--- Data supplied ---
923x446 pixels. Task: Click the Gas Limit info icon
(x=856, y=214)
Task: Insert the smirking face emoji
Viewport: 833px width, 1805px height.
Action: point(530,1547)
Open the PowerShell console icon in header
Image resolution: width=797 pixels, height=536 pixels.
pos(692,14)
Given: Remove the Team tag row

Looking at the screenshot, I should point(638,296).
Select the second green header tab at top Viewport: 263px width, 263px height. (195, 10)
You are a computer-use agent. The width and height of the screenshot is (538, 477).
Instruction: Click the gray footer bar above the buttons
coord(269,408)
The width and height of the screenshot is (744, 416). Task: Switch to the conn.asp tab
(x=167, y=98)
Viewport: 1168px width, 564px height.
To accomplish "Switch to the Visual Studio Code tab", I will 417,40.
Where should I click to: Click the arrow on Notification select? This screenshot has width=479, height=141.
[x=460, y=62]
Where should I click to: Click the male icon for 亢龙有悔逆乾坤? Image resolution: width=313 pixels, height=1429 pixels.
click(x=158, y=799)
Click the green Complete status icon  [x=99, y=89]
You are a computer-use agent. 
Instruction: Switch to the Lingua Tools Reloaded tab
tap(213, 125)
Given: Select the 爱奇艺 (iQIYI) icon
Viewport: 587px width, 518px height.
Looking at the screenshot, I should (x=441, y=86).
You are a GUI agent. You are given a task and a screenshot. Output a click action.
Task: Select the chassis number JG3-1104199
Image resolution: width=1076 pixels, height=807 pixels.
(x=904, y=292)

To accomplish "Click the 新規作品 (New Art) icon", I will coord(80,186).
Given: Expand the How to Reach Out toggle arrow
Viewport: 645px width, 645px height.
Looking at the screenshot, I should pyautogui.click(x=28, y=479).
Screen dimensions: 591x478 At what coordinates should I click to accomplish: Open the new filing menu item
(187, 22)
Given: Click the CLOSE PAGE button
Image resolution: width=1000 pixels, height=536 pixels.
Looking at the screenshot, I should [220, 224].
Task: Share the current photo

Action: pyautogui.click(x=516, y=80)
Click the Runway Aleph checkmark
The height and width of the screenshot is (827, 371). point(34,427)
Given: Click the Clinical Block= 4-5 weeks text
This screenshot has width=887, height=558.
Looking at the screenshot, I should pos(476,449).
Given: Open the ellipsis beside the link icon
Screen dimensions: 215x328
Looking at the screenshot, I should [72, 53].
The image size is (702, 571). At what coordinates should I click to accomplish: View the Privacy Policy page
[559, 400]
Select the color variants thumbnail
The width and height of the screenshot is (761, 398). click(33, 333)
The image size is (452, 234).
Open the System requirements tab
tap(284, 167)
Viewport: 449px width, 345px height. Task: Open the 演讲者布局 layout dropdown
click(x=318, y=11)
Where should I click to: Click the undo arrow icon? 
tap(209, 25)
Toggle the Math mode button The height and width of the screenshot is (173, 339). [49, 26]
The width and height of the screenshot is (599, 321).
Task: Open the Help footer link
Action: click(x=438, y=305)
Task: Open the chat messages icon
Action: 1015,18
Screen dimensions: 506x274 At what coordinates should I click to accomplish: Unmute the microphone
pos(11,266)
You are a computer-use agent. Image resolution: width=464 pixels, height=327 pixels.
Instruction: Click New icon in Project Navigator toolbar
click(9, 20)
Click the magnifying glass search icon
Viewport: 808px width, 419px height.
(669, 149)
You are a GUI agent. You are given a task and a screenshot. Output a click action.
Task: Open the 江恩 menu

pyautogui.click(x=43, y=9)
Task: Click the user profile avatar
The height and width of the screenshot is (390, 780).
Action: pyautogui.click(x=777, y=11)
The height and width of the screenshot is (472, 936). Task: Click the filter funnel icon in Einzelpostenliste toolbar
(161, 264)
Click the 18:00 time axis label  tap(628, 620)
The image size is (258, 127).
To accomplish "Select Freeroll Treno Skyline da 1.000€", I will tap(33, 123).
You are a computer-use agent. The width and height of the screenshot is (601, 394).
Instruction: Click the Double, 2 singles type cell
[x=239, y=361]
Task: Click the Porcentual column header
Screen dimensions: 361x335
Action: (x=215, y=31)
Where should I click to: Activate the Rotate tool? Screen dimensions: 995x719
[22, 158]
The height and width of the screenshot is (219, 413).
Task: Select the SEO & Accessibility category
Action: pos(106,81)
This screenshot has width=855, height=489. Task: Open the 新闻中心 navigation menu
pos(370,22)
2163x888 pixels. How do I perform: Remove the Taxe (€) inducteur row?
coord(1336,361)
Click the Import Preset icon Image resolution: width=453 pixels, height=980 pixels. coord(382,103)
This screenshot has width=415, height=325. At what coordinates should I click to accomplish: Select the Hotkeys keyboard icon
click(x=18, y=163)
---
Send back an exact copy of only the lines from the line with "Click the green" up to and including the line with "Task: Select the chassis number JG3-1104199" in the data above.

Answer.
Click the green Complete status icon  [x=99, y=89]
You are a computer-use agent. 
Instruction: Switch to the Lingua Tools Reloaded tab
tap(213, 125)
Given: Select the 爱奇艺 (iQIYI) icon
Viewport: 587px width, 518px height.
Looking at the screenshot, I should (x=441, y=86).
You are a GUI agent. You are given a task and a screenshot. Output a click action.
Task: Select the chassis number JG3-1104199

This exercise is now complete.